Saved entries:
Segment Open

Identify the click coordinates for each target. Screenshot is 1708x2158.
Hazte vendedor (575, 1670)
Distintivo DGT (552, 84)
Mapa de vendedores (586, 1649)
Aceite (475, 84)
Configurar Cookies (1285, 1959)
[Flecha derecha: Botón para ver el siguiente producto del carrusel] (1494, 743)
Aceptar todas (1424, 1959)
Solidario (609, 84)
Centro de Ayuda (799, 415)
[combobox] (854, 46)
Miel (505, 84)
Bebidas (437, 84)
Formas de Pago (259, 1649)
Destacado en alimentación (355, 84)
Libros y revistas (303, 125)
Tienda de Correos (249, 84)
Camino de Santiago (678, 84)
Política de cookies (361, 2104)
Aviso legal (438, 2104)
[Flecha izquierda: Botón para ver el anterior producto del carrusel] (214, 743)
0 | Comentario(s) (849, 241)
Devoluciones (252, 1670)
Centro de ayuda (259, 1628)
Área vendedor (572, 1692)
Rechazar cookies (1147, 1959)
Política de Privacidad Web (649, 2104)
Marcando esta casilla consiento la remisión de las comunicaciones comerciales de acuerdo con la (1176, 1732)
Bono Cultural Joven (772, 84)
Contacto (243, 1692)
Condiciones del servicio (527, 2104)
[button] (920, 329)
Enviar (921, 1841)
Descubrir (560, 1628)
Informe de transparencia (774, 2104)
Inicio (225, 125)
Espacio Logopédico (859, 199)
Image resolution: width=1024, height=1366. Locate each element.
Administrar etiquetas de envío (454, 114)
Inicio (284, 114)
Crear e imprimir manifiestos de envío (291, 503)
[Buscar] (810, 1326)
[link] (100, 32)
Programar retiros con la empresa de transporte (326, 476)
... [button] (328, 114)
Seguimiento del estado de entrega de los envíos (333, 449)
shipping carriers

Segment Closed

| DIRECTIONS |
For this exercise, output the records in full, exactly.

| ANSWER BOX |
Identify the click coordinates for each target. Screenshot is 1708x2158.
Hazte vendedor (575, 1670)
Distintivo DGT (552, 84)
Mapa de vendedores (586, 1649)
Aceite (475, 84)
Configurar Cookies (1285, 1959)
[Flecha derecha: Botón para ver el siguiente producto del carrusel] (1494, 743)
Aceptar todas (1424, 1959)
Solidario (609, 84)
Centro de Ayuda (799, 415)
[combobox] (854, 46)
Miel (505, 84)
Bebidas (437, 84)
Formas de Pago (259, 1649)
Destacado en alimentación (355, 84)
Libros y revistas (303, 125)
Tienda de Correos (249, 84)
Camino de Santiago (678, 84)
Política de cookies (361, 2104)
Aviso legal (438, 2104)
[Flecha izquierda: Botón para ver el anterior producto del carrusel] (214, 743)
0 | Comentario(s) (849, 241)
Devoluciones (252, 1670)
Centro de ayuda (259, 1628)
Área vendedor (572, 1692)
Rechazar cookies (1147, 1959)
Política de Privacidad Web (649, 2104)
Marcando esta casilla consiento la remisión de las comunicaciones comerciales de acuerdo con la (1176, 1732)
Bono Cultural Joven (772, 84)
Contacto (243, 1692)
Condiciones del servicio (527, 2104)
[button] (920, 329)
Enviar (921, 1841)
Descubrir (560, 1628)
Informe de transparencia (774, 2104)
Inicio (225, 125)
Espacio Logopédico (859, 199)
Image resolution: width=1024, height=1366. Locate each element.
Administrar etiquetas de envío (454, 114)
Inicio (284, 114)
Crear e imprimir manifiestos de envío (291, 503)
[Buscar] (810, 1326)
[link] (100, 32)
Programar retiros con la empresa de transporte (326, 476)
... [button] (328, 114)
Seguimiento del estado de entrega de los envíos (333, 449)
shipping carriers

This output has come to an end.